E0107 19:06:25.099257       1 reflector.go:205] github.com/cloudnativelabs/kube-router/vendor/k8s.io/client-go/informers/factory.go:73: Failed to list *v1.NetworkPolicy: Unauthorized
I0107 19:06:25.099907       1 reflector.go:240] Listing and watching *v1.Pod from github.com/cloudnativelabs/kube-router/vendor/k8s.io/client-go/informers/factory.go:73
E0107 19:06:25.100317       1 reflector.go:205] github.com/cloudnativelabs/kube-router/vendor/k8s.io/client-go/informers/factory.go:73: Failed to list *v1.Pod: Unauthorized
I0107 19:06:25.101082       1 reflector.go:240] Listing and watching *v1.Namespace from github.com/cloudnativelabs/kube-router/vendor/k8s.io/client-go/informers/factory.go:73
E0107 19:06:25.101501       1 reflector.go:205] github.com/cloudnativelabs/kube-router/vendor/k8s.io/client-go/informers/factory.go:73: Failed to list *v1.Namespace: Unauthorized
I0107 19:06:26.096717       1 reflector.go:240] Listing and watching *v1.Endpoints from github.com/cloudnativelabs/kube-router/vendor/k8s.io/client-go/informers/factory.go:73
E0107 19:06:26.097421       1 reflector.go:205] github.com/cloudnativelabs/kube-router/vendor/k8s.io/client-go/informers/factory.go:73: Failed to list *v1.Endpoints: Unauthorized

And there it is – one of the most common problems I run into, something trying to talk to the Kubernetes API and not being able to authenticate. Of course, I didn’t believe these messages immediately – “Why in the world would it be Unauthorized? kube-router definitely has credentials”, so I start going back and looking through my configuration for the kube-router DaemonSet (ConfigMaps, etc).

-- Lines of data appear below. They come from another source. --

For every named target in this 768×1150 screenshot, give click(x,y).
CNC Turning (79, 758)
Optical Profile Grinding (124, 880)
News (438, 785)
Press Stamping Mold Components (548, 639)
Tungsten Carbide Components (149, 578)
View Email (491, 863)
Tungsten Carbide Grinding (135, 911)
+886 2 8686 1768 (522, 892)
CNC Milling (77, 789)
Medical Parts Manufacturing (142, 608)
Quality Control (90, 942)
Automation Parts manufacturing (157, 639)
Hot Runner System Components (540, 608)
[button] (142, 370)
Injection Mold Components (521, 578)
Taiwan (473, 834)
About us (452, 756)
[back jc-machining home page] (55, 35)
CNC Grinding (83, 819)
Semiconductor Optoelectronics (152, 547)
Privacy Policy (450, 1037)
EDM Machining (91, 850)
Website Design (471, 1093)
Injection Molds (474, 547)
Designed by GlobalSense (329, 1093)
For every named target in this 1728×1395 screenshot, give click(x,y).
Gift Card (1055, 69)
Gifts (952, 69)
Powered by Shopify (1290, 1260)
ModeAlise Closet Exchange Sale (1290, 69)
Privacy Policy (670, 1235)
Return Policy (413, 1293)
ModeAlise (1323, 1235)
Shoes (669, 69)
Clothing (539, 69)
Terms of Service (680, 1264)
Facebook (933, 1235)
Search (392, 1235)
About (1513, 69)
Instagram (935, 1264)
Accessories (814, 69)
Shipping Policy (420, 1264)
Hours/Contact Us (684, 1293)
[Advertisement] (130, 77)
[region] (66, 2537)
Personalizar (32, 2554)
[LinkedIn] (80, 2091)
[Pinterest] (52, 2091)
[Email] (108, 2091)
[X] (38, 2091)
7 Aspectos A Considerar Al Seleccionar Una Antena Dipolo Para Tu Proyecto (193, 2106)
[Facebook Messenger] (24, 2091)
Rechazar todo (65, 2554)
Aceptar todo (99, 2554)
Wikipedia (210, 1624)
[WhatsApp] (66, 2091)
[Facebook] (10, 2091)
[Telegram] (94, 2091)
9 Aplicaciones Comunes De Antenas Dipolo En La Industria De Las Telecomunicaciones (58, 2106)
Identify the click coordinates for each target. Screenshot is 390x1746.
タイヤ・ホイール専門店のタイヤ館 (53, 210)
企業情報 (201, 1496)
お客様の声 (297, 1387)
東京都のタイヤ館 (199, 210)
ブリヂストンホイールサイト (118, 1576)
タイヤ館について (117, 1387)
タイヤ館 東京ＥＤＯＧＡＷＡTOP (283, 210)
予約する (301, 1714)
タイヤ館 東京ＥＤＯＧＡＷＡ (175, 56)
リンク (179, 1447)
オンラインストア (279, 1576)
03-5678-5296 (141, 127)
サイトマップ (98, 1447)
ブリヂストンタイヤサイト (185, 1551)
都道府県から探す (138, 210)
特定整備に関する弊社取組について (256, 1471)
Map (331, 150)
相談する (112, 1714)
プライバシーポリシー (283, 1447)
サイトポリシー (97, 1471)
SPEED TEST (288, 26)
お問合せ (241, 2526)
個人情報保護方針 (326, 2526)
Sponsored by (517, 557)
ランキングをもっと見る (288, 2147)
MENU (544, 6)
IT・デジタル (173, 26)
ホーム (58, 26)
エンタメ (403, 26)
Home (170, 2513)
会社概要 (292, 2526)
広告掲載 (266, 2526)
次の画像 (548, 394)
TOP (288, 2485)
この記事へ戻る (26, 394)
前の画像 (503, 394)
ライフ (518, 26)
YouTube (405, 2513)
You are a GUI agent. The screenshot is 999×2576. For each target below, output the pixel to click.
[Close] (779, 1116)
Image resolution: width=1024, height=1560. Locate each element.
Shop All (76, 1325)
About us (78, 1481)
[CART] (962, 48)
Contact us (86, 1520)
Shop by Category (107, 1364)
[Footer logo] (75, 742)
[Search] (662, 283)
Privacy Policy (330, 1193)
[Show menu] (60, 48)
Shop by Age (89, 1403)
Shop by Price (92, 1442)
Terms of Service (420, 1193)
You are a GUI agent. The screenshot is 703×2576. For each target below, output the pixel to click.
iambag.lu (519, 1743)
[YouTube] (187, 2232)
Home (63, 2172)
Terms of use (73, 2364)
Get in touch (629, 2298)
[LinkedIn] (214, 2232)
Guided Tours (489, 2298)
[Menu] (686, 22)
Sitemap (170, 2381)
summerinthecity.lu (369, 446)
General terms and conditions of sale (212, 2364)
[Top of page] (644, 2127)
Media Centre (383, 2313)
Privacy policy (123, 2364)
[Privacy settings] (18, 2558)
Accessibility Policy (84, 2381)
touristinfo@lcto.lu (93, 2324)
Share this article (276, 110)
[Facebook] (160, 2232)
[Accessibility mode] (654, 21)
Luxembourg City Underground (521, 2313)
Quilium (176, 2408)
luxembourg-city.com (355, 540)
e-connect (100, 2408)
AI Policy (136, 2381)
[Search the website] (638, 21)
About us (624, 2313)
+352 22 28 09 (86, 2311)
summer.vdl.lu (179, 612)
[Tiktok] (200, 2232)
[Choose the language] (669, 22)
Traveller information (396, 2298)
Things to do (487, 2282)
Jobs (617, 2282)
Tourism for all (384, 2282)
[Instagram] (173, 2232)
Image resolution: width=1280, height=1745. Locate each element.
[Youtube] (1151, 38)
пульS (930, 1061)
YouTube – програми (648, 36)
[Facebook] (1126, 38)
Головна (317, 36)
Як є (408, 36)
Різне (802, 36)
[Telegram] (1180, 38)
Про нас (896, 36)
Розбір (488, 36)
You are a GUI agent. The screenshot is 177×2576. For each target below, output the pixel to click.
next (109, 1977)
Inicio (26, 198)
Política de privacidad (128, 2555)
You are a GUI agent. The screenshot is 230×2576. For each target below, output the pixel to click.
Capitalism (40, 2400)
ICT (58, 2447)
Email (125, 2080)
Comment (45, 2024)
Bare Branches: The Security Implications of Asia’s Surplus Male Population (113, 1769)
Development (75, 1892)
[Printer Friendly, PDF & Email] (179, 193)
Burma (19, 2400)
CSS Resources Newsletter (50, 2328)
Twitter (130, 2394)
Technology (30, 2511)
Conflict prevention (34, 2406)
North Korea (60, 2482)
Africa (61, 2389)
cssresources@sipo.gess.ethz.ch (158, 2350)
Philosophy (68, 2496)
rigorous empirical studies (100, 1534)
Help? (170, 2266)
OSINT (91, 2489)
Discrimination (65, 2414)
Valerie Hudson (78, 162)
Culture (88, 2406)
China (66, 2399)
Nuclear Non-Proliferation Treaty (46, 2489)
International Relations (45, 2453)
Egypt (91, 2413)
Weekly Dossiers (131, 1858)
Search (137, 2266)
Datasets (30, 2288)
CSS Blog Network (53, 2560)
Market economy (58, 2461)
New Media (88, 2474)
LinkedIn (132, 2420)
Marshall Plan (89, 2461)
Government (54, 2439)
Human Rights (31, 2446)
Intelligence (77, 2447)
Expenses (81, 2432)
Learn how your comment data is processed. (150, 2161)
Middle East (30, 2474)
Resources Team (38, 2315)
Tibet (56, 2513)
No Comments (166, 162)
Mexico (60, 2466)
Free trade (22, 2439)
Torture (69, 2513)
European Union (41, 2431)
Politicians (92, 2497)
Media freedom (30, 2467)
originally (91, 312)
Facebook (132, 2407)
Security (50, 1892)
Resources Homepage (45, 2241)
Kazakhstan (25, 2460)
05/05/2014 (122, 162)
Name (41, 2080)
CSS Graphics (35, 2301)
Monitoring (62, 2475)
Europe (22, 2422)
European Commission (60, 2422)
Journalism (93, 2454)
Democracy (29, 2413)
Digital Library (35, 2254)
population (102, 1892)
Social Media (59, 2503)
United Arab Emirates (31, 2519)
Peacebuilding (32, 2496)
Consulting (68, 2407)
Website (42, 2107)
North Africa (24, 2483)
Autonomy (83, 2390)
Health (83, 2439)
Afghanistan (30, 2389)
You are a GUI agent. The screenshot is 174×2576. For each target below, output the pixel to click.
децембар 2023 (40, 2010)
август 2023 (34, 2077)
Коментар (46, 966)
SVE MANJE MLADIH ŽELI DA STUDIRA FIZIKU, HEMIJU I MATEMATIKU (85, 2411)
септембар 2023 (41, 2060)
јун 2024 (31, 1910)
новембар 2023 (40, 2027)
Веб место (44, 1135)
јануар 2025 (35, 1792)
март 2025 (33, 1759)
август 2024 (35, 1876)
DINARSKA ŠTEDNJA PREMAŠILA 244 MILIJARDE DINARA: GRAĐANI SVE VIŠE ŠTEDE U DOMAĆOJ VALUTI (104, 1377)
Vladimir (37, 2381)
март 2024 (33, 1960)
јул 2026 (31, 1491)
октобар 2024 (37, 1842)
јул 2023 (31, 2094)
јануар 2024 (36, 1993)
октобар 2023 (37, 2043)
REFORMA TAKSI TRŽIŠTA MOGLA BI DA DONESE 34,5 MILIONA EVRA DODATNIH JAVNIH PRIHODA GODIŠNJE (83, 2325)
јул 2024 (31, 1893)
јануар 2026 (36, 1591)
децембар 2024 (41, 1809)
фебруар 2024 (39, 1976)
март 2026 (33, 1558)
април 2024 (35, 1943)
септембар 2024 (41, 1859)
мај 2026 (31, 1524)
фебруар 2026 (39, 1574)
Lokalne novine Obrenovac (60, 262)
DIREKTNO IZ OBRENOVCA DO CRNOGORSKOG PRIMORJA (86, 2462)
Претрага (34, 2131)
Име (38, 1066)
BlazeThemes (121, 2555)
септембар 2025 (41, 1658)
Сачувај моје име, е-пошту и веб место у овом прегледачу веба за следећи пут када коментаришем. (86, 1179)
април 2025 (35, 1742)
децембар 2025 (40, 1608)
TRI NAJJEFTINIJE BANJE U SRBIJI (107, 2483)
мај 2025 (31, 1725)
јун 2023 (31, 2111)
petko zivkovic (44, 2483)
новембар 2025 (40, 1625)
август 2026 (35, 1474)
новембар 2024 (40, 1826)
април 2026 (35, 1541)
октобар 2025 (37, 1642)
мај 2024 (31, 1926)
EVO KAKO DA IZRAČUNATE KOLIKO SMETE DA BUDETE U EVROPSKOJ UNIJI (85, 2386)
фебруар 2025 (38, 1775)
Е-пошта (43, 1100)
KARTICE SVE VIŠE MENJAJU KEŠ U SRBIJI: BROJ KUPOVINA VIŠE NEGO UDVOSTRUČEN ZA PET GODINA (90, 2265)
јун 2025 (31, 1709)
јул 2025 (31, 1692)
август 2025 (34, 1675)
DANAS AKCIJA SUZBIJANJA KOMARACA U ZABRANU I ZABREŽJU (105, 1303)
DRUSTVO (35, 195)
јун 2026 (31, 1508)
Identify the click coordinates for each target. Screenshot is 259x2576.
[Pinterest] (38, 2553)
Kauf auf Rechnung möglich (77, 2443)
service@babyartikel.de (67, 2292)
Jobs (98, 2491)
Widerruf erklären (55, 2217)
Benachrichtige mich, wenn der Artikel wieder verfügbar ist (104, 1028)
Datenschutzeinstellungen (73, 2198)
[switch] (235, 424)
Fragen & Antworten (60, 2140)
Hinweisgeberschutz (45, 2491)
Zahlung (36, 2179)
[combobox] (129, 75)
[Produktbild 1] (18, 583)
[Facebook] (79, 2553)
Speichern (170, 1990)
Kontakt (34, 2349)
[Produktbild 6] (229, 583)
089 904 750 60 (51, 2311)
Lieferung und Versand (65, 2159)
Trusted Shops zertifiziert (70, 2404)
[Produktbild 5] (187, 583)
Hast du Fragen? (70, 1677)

Then it dawns on me – “how does kube-router get it’s credentials again?…” – does it use a ServiceAccount? The serviceAccount seemed to be set correctly, but there’s one I didn’t consider – turns out kube-router uses a kubeconfig. This is where I found the actual problem – I have a hostPath entry that points to a file on disk, and after the credentials were rotated (during a recent cluster upgrade/change), the file actually became stale, so I updated it, and everything started working again.

I don’t particularly like how manual the solution was (copying over a file), but since I plan on moving to a different CNI in the near future it’s good enough for me, for now.